**TO DO**: Nothing but a number is expected: the count of lines in the data below that include "agent".

**RECORD SET**:
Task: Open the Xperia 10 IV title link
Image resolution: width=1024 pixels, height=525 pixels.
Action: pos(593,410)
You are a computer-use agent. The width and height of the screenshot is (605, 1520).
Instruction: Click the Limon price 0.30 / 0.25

* * *

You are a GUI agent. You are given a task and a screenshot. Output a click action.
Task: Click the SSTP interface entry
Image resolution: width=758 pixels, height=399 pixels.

**ANSWER BELOW**: 2